──────── QUOTED PASSAGE

As he ascended the tree on his way to the top of the emigré Bolsheviks during the First World War, the soon-to-be Russian leader Lenin made it clear in his speeches and writing what sort of government Communists would form. The word coined eventually was ‘totalitarian’, but the Lenin version that preceded it made its intentions obvious:

“It is true that liberty is a precious commodity….so precious, in fact, that it must be rationed. Personal liberty is a privilege no political revolution can accept, because every liberty is in the end political”.

Here – and in hundreds of other utterances in his life – Comrade Ulyanov was rendering more specific the original Marxist dictum, “all things are by definition political”.
Had Marxist-Leninist thought contained even the slightest thread of liberal opportunity and personal freedom in its coat of many colours, then it would have immediately rejected the idea of universally political “things”. That it didn’t do so should lead every sane student of history to an obvious conclusion: Communism is about maximising the leverage of political opportunism, not maximising the fulfilment of the individual.


It is certainly true that all things can be made political if you are minded so to do; but this is merely a case of getting one’s ducks in a row before shooting them. Sexual orientation has been rendered political by LibLefts hellbent on creating sympathy via vulnerability, but it should be a personal issue of no interest to the State beyond the protecting their rights as citizens – without turning it into a question of identity.

Over the last forty years – accelerating during the 21st century – the harder Left has used such opportunism to disguise its branding, and distract from one overriding reality: with it’s multicoloured coat stripped away, Communism remains an ideology obsessed with the ‘need’ to subordinate the individual, family and community to the State. As such, it has very limited appeal at the ballot box.

This exercise in repackaging to hide what’s inside has taken many forms, and they are easy to list: gender, sexual orientation, climate, internationalism, multiculturalism, education…..the list goes on and on. During the recent British general election, bringing these essentially opportunistic issues out to maximise voter sympathy became almost an art form – led by Momentum, and focused upon the alleged reality of Labour leader Jeremy Corbyn’s ‘personality’: that of a “nice” man who is completely genuine, and concerned only to right wrongs against those trampled underfoot by capitalism.

────────────────

▶ **PROBLEM SET**:
1. Write out the piece on Communism, starting with "It is certainly" and going on through "the ballot box.".
2. In the Lenin quotation in the piece on Communism, why can no political revolution accept personal liberty? Answer in one to three sentences.
3. Carry on the piece on Communism from its last sentence.
The lines that come next have nothing to do with the piece on Communism.

──────── COLLECTED MATERIAL

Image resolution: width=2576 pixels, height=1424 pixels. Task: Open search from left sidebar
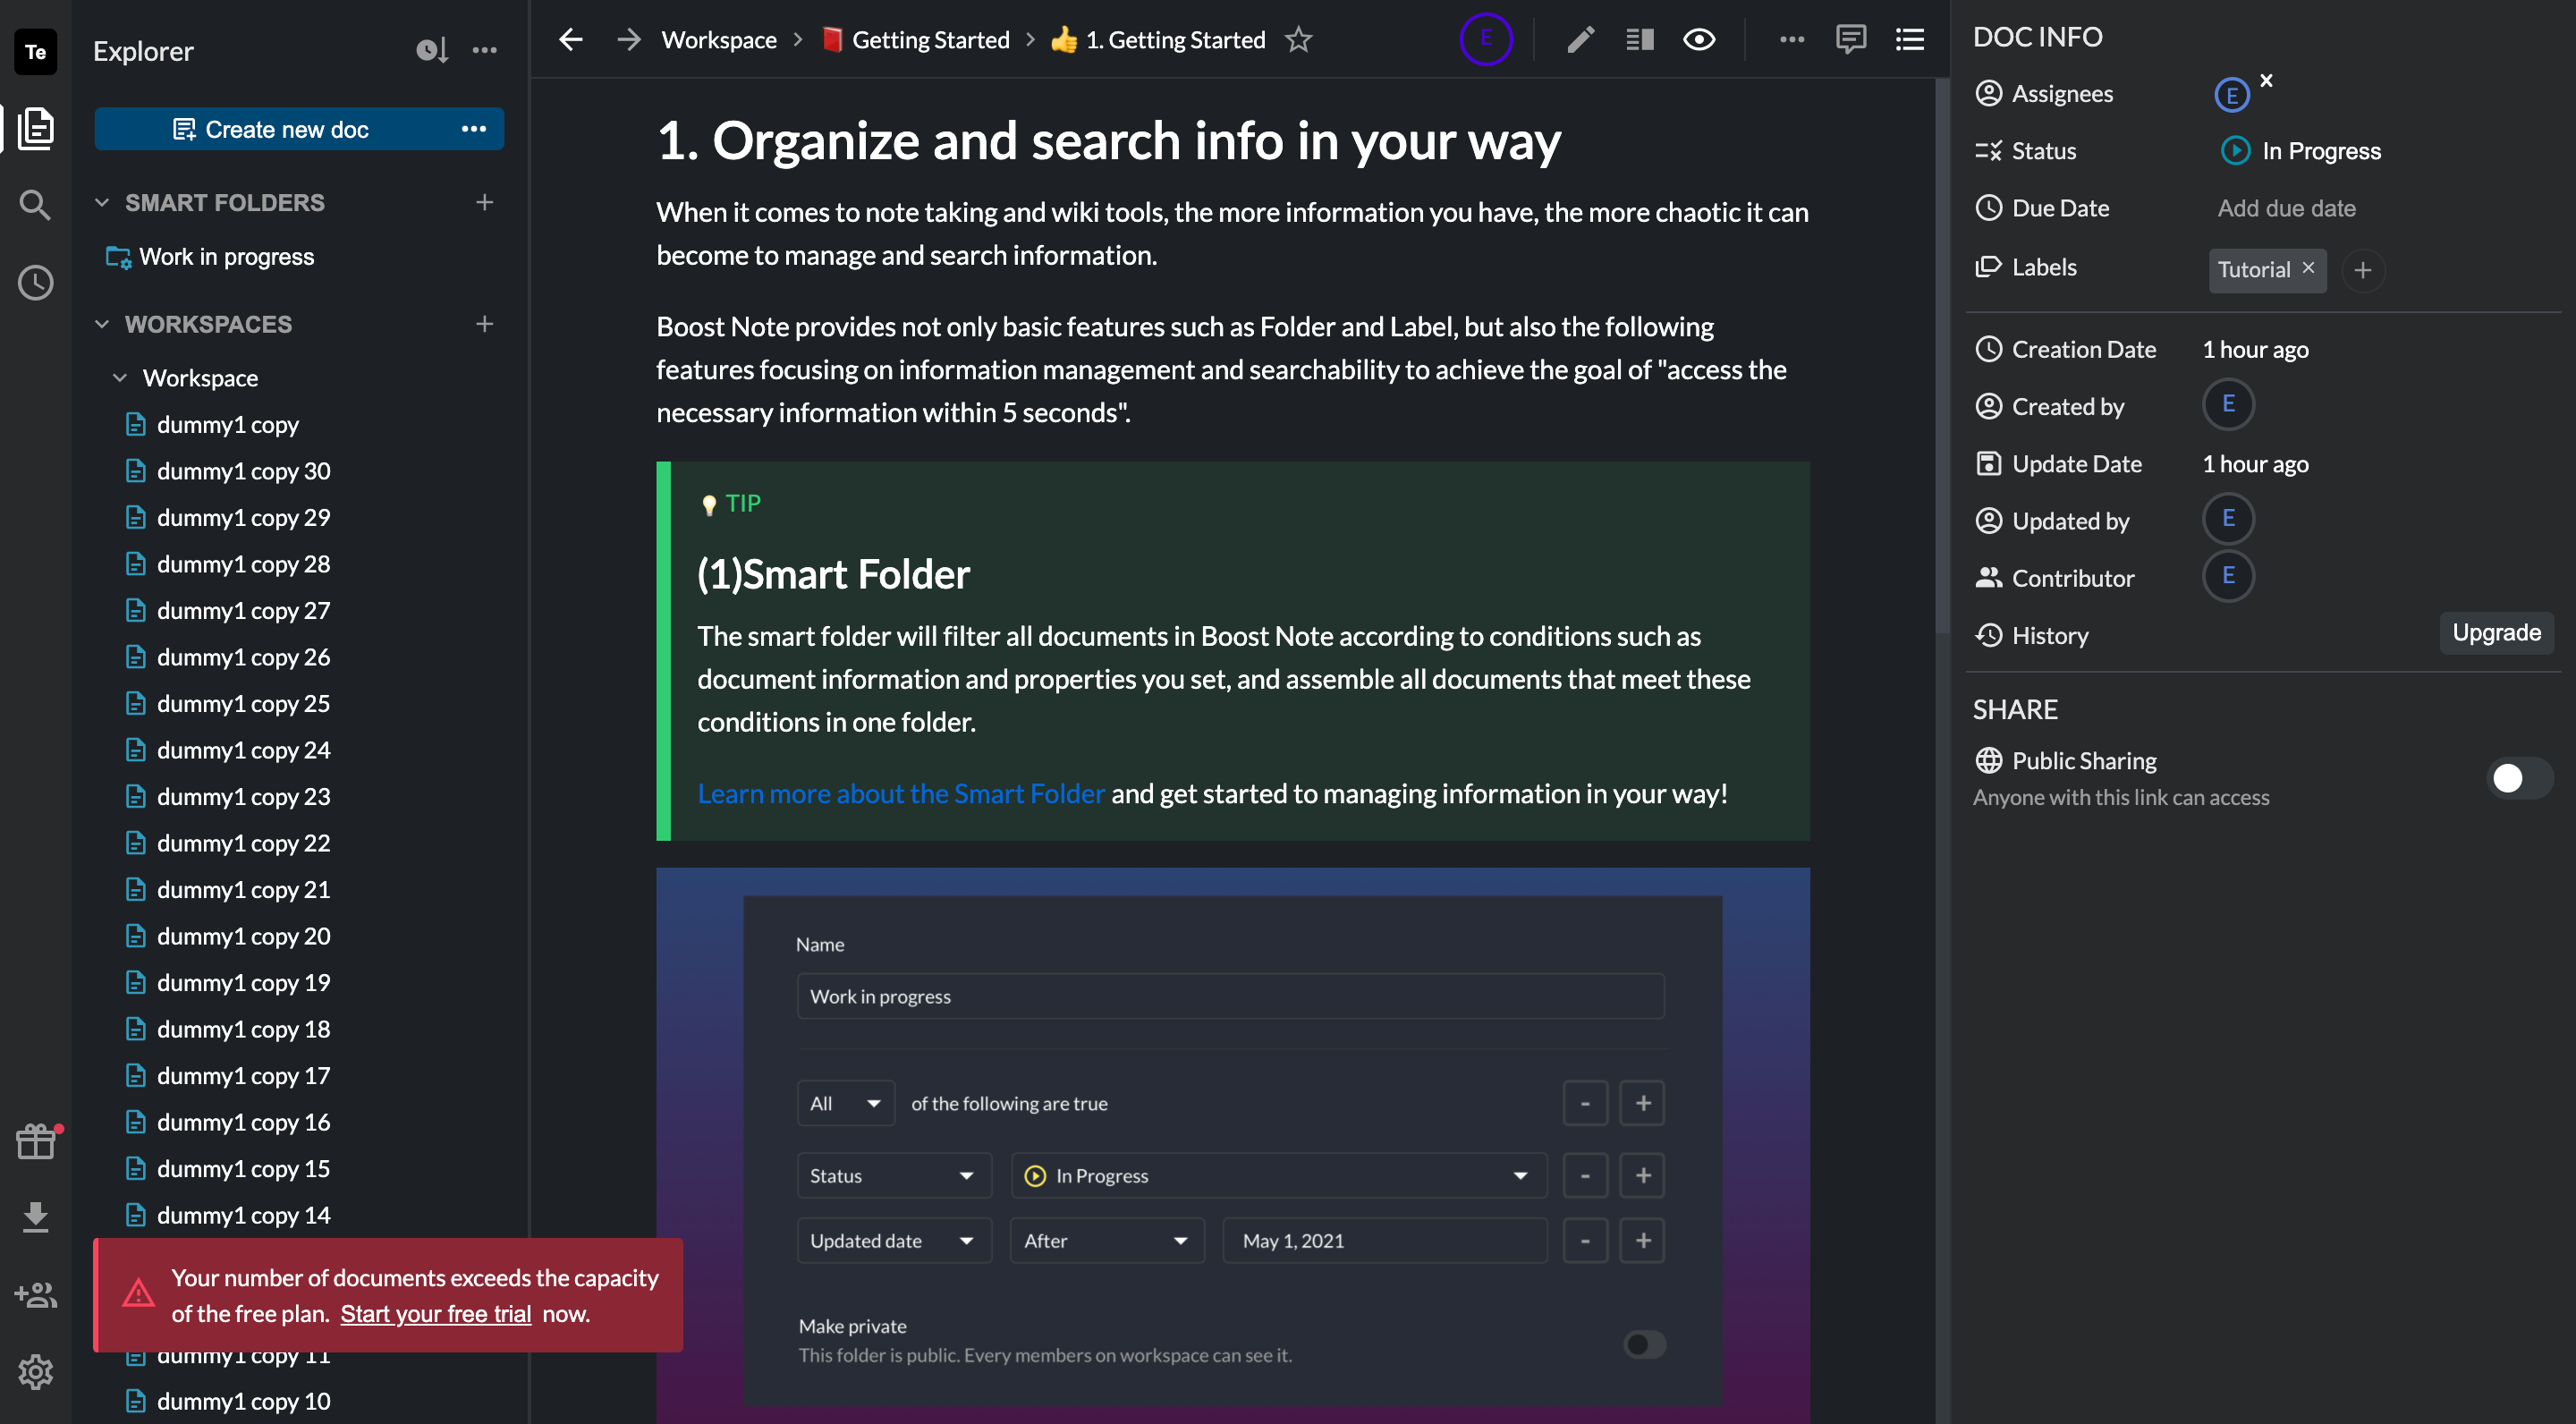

────────────────

▶ **TASK RESULTS**:
1.
It is certainly true that all things can be made political if you are minded so to do; but this is merely a case of getting one’s ducks in a row before shooting them. Sexual orientation has been rendered political by LibLefts hellbent on creating sympathy via vulnerability, but it should be a personal issue of no interest to the State beyond the protecting their rights as citizens – without turning it into a question of identity.

Over the last forty years – accelerating during the 21st century – the harder Left has used such opportunism to disguise its branding, and distract from one overriding reality: with it’s multicoloured coat stripped away, Communism remains an ideology obsessed with the ‘need’ to subordinate the individual, family and community to the State. As such, it has very limited appeal at the ballot box.

2. No political revolution can accept personal liberty because, in the end, every liberty is political.

3.
In promoting that idealised image and agenda, the hard left that supports Corbyn was extremely fortunate in the Government it took on….a government riddled with equally petrified socio-economic views, and just as determined as the Corbynistas to present itself as wanting an egalitarian Britain. On a range of issues – fiscal management, use of taxation funds, balancing the economy, genuine employment growth, foreign policy, arms sales and the utterly unjustified bullying of society’s most vulnerable in the name of pointless austerity – the Conservatives were the side of a rickety barn facing well organised sharpshooters armed to the teeth, and Labour’s exploitation of such arrogant weakness rightly left the Bad Ship Mayflower drifting aimlessly with a mutinous crew on board.

This has enabled many soi-disant “thinkers” on the Left (like the largely risible Owen Jones, professional gruff northerner Paul Mason and Momentum fuhrer John Lansman) to peddle the myth – largely accepted by The Guardian – that “capitalism has failed the world”. This is nonsense: what has actually become apparent is the failure of globalist corporate imperialism to deliver fulfilment to anybody much beyond the astonishingly consistent 3% on every continent who end up owning everything.

This is economic élitism gone mad, but it is not capitalism: any system that reduces mass consumption through austerity, crushes entrepreneural competition and offers almost nobody any earnings on their capital is glaringly obviously not capitalism. It may well be a kind of suicidal zombie banana republic writ large, but is not capitalism as we or any other genuinely objective group might know it, Jim.

What we are really seeing in the United Kingdom at the moment is young/naive/desperate/habitual/decent/old/Leftist citizens coming together in the hope that they can improve their lot by replacing a track record of deaf élite greed with a track record of deaf totalitarian incompetence. I welcomed Corbyn’s arrival on the scene, because I saw it as a necessary democratic check upon an increasingly antediluvian, deranged Tory Party. But now we have the measure of the bloke and his army, the threat is as bad on the Left as it is on the Right.

To suggest otherwise seems to me to ignore the obvious past in favour of a spun present. Jeremy is for more democracy, say his entourage: but Corbyn’s position at the head of the Labour Party is based on a concerted Momentum strategy of exploiting Labour’s leadership electorate by flooding it with fellow-travelling recruits. Jeremy wants to hear all sides of opinion, he insists: but his supporters cannot contain their relish for deselection of soft Left MPs at the earliest opportunity. People buying into this image of The Great Democrat should ask Mr Corbyn what his position on proportional representation is. What they shouldn’t do is hold their breath in expectation of a positive declaration about it.

Jeremy is not good, in fact, at saying what he thinks: the prospect of power does that to politicians. He is supposed to be a man immune to the siren calls of political opportunism: but he denied his long-held distaste for the EU throughout both the referendum and the General Election. In the same way, he has serially evaded the question of Britain’s nuclear defence policy.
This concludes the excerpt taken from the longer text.